Dataset entries
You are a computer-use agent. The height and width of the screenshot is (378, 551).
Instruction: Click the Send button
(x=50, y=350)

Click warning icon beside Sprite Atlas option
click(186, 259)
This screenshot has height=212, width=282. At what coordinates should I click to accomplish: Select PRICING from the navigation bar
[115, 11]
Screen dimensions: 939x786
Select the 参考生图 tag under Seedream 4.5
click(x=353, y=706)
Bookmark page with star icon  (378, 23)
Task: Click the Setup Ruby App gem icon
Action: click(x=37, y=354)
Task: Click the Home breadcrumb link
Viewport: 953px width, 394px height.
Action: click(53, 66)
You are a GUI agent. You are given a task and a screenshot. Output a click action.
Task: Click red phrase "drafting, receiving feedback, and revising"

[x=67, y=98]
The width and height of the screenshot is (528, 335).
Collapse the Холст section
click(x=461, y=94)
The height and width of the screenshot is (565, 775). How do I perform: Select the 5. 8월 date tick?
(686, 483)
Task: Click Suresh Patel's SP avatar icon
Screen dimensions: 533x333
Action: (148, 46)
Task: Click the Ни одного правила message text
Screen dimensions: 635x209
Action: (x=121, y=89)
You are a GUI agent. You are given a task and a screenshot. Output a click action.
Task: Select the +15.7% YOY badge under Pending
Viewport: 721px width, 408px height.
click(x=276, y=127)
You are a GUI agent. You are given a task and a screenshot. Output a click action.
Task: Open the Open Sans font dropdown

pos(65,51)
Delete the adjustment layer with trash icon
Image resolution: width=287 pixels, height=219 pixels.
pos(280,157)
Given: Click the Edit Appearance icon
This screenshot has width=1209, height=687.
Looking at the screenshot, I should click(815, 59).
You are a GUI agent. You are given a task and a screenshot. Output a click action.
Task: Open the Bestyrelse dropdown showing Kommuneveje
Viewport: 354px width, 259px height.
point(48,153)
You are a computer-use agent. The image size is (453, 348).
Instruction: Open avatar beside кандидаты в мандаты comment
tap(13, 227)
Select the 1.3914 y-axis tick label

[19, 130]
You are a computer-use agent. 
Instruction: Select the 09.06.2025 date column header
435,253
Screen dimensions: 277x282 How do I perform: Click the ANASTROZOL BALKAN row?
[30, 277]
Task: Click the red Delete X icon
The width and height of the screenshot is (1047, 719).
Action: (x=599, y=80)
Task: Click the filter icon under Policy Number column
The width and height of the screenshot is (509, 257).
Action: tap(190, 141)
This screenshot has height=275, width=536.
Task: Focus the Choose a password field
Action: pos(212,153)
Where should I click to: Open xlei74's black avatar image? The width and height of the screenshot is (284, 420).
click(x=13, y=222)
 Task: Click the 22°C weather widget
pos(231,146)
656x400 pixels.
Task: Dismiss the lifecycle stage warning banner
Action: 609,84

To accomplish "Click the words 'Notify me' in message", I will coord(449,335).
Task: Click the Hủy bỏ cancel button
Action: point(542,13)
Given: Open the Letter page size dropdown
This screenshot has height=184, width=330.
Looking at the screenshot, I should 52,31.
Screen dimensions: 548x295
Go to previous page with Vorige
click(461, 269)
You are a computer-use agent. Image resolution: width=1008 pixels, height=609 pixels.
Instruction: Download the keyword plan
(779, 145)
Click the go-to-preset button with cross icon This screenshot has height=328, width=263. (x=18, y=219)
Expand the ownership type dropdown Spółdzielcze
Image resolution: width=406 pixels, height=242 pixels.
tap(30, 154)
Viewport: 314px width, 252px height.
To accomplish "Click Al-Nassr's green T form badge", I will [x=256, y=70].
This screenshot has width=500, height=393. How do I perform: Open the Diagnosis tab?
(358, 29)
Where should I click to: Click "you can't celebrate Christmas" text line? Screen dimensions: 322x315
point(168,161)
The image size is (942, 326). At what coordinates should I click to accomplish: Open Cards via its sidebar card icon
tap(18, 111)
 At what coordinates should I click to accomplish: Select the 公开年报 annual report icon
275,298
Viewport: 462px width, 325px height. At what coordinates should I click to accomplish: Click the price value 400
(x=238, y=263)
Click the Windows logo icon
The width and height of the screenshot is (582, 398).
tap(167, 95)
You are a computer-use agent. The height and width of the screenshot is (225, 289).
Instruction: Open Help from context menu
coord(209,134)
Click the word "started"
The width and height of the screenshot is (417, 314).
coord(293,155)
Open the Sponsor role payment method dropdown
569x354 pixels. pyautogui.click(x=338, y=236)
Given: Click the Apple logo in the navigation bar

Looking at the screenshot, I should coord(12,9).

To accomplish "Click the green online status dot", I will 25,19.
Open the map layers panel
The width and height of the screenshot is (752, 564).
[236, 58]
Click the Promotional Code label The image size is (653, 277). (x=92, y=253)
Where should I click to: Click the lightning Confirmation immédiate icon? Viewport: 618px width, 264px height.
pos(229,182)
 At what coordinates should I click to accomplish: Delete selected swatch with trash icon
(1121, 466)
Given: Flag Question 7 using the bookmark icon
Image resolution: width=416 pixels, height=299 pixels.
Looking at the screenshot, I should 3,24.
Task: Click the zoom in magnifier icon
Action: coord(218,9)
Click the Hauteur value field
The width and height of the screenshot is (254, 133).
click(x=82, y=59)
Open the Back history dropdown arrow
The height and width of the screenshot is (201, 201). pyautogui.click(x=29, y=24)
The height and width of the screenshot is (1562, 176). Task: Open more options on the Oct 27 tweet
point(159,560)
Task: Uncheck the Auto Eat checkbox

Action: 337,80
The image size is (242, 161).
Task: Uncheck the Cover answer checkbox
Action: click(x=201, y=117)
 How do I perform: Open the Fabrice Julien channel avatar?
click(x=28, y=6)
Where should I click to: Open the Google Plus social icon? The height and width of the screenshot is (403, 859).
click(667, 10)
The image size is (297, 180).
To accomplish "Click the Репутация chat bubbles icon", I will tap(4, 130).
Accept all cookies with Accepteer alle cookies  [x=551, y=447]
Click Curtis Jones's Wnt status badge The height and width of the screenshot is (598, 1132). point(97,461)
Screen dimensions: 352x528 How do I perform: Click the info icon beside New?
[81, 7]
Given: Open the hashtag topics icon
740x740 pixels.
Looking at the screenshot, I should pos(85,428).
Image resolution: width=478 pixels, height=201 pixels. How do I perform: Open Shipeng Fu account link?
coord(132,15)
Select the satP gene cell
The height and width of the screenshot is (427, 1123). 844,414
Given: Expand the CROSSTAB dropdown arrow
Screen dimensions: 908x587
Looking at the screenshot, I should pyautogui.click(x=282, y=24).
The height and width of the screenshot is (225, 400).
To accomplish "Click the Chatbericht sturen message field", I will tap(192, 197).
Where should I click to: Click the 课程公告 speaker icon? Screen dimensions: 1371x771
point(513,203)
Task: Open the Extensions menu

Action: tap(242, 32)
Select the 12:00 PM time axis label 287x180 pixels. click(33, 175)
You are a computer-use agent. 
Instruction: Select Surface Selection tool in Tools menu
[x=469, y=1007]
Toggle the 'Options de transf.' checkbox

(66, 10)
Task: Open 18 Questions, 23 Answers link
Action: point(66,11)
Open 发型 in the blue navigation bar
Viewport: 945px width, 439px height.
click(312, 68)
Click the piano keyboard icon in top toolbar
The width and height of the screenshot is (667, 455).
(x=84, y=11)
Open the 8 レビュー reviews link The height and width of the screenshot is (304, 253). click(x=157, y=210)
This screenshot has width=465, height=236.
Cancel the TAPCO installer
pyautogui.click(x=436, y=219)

- **INSTRUCTIONS TO FOLLOW**: Please, from the entries above, set down exactly the lines from the one containing "Screen dimensions: 548x295" through the one containing "Click the Windows logo icon", and only those.

- **OUTPUT BELOW**:
Screen dimensions: 548x295
Go to previous page with Vorige
click(461, 269)
You are a computer-use agent. Image resolution: width=1008 pixels, height=609 pixels.
Instruction: Download the keyword plan
(779, 145)
Click the go-to-preset button with cross icon This screenshot has height=328, width=263. (x=18, y=219)
Expand the ownership type dropdown Spółdzielcze
Image resolution: width=406 pixels, height=242 pixels.
tap(30, 154)
Viewport: 314px width, 252px height.
To accomplish "Click Al-Nassr's green T form badge", I will [x=256, y=70].
This screenshot has width=500, height=393. How do I perform: Open the Diagnosis tab?
(358, 29)
Where should I click to: Click "you can't celebrate Christmas" text line? Screen dimensions: 322x315
point(168,161)
The image size is (942, 326). At what coordinates should I click to accomplish: Open Cards via its sidebar card icon
tap(18, 111)
 At what coordinates should I click to accomplish: Select the 公开年报 annual report icon
275,298
Viewport: 462px width, 325px height. At what coordinates should I click to accomplish: Click the price value 400
(x=238, y=263)
Click the Windows logo icon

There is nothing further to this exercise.